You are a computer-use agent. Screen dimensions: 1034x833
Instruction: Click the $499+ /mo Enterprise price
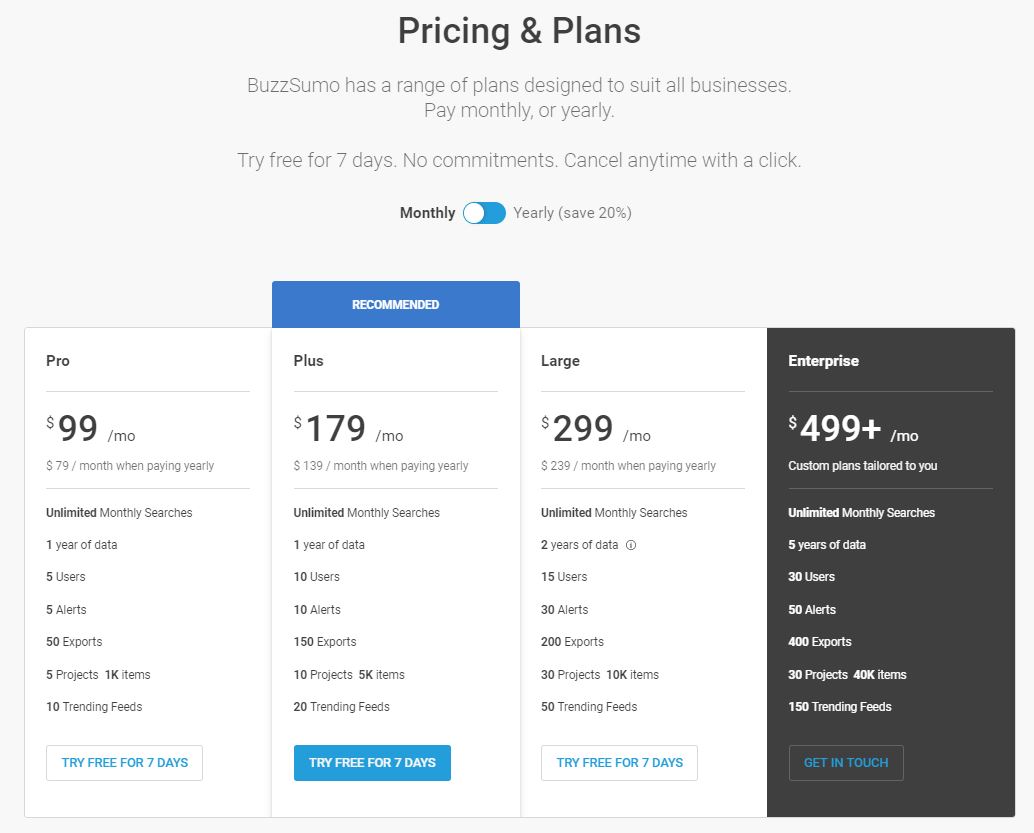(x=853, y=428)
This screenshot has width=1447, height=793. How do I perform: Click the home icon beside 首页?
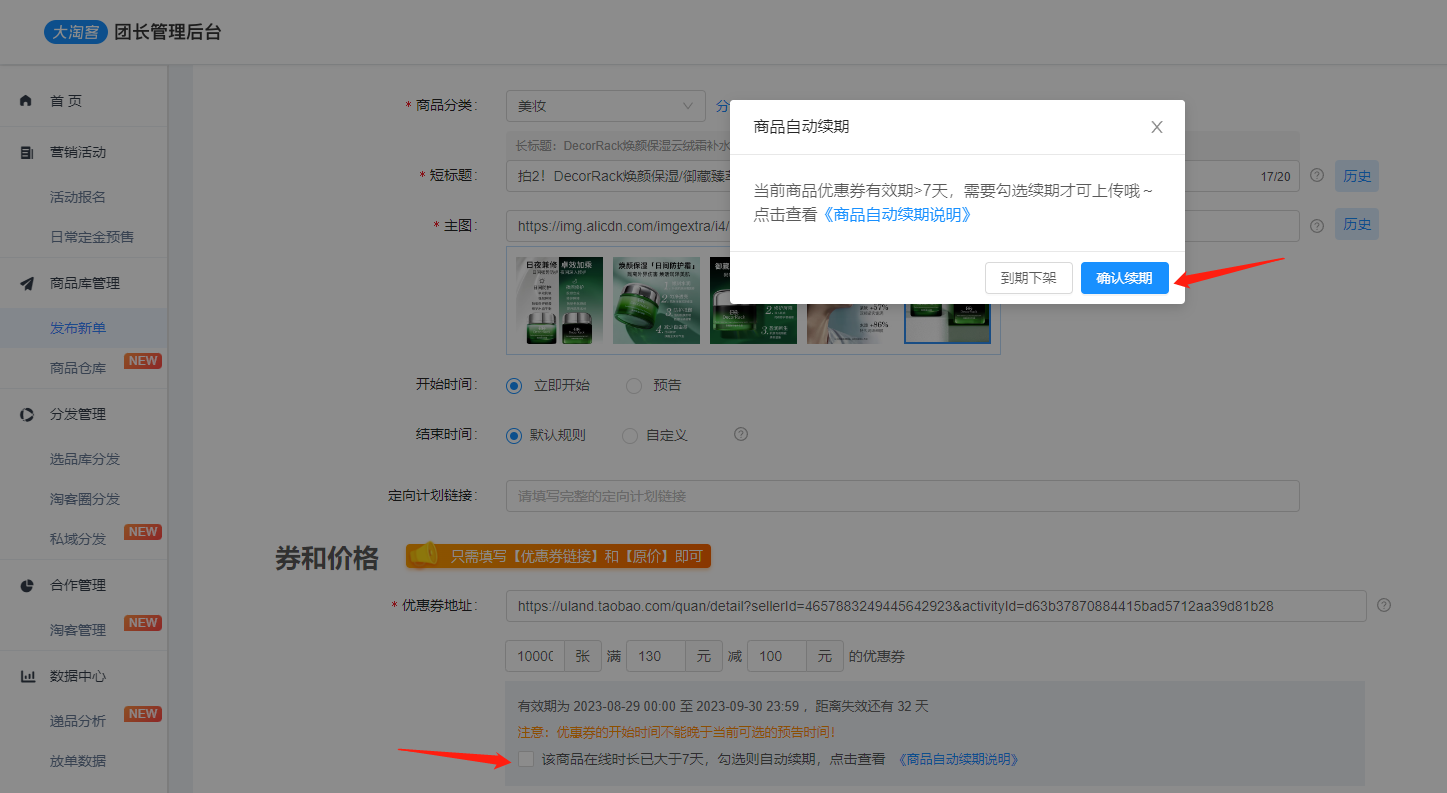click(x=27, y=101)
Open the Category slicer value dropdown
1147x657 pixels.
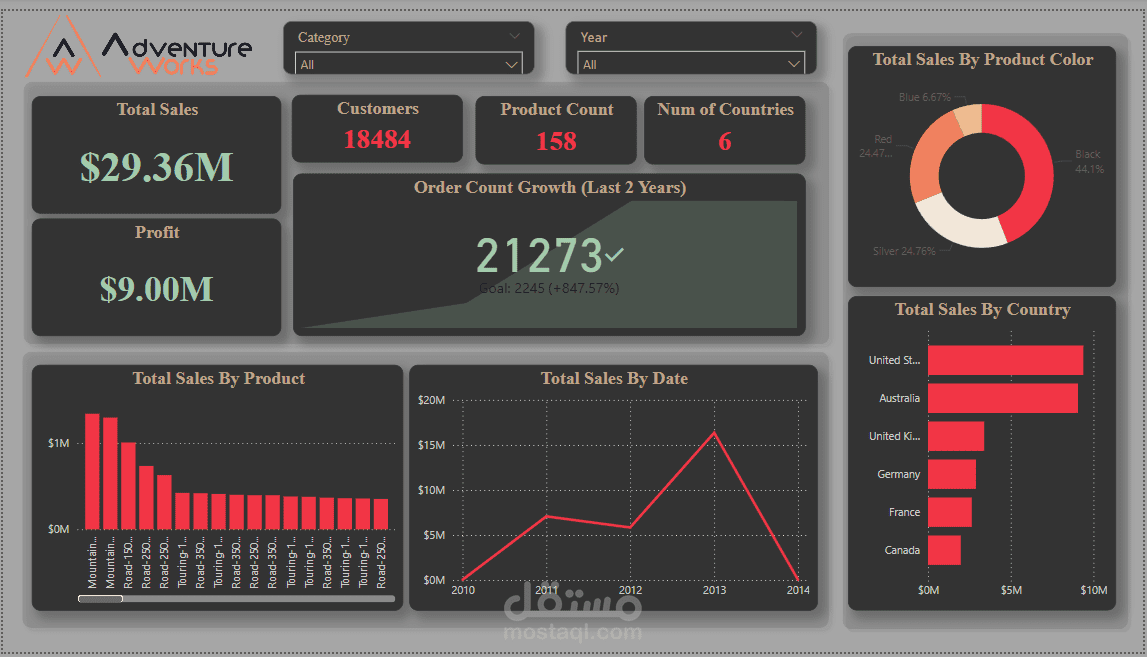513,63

☆ ☆ ☆ ☆

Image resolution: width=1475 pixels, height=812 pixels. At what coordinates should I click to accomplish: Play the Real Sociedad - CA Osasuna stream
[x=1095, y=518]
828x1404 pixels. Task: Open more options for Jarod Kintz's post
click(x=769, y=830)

☆ ☆ ☆ ☆

> _Task description_:
When you reach the line containing "You are a computer-use" in the entries above, begin restating word for word, and stop once the line containing "Open the Category slicer value dropdown" has been given. Omit the pictures.

> _Task solution_:
You are a computer-use agent. Screen dimensions: 1034x833
Instruction: Click the $499+ /mo Enterprise price
(x=853, y=428)
This screenshot has width=1447, height=793. How do I perform: Click the home icon beside 首页?
click(x=27, y=101)
Open the Category slicer value dropdown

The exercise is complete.